**WHAT IS REQUIRED:**
Please copy the passage below on waves and light word for word, from its header to its final sentence.

**PASSAGE:**
Know That Science is LIT

There are two basic types of waves: compressional and transverse waves. Compressional (e.g. sound) waves require a medium to travel, while transverse (e.g. light) can travel in a vacuum and are faster. This is why light travels faster than sound (think of thunderstorms: you see lighting before hearing thunder).

Electromagnetic radiation moves in a sinusoidal wave-like manner and is described by the properties of the wave. The length from the one crest (top) to crest or trough (bottom) to trough is considered 1 wavelength and is described in meters. The height from the center of the propagating wave to the top or bottom of the wave is called the amplitude. The amplitude tells us how much energy the wave has (for example think of a small wave at the beach compared to a tsunami) and it is measured in meters as well. The amplitude of a particular wavelength of light is a measure of the intensity or brightness of it. Another descriptor of electromagnetic radiation is frequency, which is the number of waves that pass through a certain point in a certain amount of time. Frequency is measured in hertz (Hz) after Heinrich R. Hertz who showed that light is a form of electromagnetic radiation. Hertz is defined as one cycle per second.

Electromagnetic waves fall on a spectrum of long to short wavelengths. Different wavelengths have different levels of energy associated with them. Shorter wavelengths have higher energy (e.g. x ray), and longer wavelengths have lower energy (e.g. radio waves). This make sense if you consider how frequent shorter wavelengths are in a defined time compared to longer wavelengths.

Light/electromagnetic radiation travels in a straight line and can do a couple of things when it hits an object. If we think about a specific wavelength of light as it interacts with an object, it can be:

• Reflected (reflection) – electromagnetic radiation/light bounces off the surface of the object. In order to see an object that doesn’t make it’s own light like the sun, light needs to bounce off the object and reach our eyes.

**Entries from a data source:**
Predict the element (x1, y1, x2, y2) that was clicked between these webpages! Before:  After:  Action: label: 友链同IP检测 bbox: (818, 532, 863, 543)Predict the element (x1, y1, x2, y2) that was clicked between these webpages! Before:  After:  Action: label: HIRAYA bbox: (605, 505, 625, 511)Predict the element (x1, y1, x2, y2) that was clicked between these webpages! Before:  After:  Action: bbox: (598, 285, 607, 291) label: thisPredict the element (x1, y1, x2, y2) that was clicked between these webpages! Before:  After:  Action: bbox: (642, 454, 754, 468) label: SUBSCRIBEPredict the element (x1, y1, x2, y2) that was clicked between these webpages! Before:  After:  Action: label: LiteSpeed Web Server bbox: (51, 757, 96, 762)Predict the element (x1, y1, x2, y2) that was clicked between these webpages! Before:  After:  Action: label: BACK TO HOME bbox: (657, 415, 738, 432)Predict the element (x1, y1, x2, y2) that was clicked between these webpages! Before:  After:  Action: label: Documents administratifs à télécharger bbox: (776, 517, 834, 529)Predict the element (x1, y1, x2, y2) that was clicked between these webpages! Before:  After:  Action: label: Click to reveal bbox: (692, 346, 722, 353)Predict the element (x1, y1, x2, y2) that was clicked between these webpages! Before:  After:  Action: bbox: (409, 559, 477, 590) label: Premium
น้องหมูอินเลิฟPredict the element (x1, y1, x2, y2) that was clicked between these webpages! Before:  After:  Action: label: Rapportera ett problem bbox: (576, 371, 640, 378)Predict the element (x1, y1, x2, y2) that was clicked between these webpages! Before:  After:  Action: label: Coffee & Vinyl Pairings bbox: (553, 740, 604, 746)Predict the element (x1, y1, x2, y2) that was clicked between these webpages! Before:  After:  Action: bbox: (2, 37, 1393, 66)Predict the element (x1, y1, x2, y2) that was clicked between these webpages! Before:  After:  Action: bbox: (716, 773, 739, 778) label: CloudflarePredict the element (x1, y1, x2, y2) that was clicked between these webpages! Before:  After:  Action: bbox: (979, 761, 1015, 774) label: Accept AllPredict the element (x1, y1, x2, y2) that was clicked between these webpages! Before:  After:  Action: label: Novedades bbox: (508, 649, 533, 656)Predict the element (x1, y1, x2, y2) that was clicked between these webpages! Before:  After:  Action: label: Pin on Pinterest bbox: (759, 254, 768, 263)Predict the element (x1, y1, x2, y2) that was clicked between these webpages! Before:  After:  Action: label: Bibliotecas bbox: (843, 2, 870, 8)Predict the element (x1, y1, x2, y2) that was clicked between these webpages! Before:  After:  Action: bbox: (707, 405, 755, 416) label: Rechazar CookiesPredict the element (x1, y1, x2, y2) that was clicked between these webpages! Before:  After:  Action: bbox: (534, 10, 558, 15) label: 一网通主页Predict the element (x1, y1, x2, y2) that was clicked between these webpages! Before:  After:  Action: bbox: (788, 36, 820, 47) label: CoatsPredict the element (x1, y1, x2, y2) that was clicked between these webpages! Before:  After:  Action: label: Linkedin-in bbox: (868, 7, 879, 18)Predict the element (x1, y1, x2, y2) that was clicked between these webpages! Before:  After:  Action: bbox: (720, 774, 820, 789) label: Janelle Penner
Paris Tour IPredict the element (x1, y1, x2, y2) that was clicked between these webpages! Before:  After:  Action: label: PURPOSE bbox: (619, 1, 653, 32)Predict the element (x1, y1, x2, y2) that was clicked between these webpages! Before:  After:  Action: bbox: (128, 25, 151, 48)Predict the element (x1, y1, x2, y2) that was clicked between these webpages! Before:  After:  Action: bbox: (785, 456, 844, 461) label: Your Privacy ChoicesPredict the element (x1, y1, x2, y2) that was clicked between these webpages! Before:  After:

**OUTPUT FOR THIS TASK:**
Know That Science is LIT

There are two basic types of waves: compressional and transverse waves. Compressional (e.g. sound) waves require a medium to travel, while transverse (e.g. light) can travel in a vacuum and are faster. This is why light travels faster than sound (think of thunderstorms: you see lighting before hearing thunder).

Electromagnetic radiation moves in a sinusoidal wave-like manner and is described by the properties of the wave. The length from the one crest (top) to crest or trough (bottom) to trough is considered 1 wavelength and is described in meters. The height from the center of the propagating wave to the top or bottom of the wave is called the amplitude. The amplitude tells us how much energy the wave has (for example think of a small wave at the beach compared to a tsunami) and it is measured in meters as well. The amplitude of a particular wavelength of light is a measure of the intensity or brightness of it. Another descriptor of electromagnetic radiation is frequency, which is the number of waves that pass through a certain point in a certain amount of time. Frequency is measured in hertz (Hz) after Heinrich R. Hertz who showed that light is a form of electromagnetic radiation. Hertz is defined as one cycle per second.

Electromagnetic waves fall on a spectrum of long to short wavelengths. Different wavelengths have different levels of energy associated with them. Shorter wavelengths have higher energy (e.g. x ray), and longer wavelengths have lower energy (e.g. radio waves). This make sense if you consider how frequent shorter wavelengths are in a defined time compared to longer wavelengths.

Light/electromagnetic radiation travels in a straight line and can do a couple of things when it hits an object. If we think about a specific wavelength of light as it interacts with an object, it can be:

• Reflected (reflection) – electromagnetic radiation/light bounces off the surface of the object. In order to see an object that doesn’t make it’s own light like the sun, light needs to bounce off the object and reach our eyes.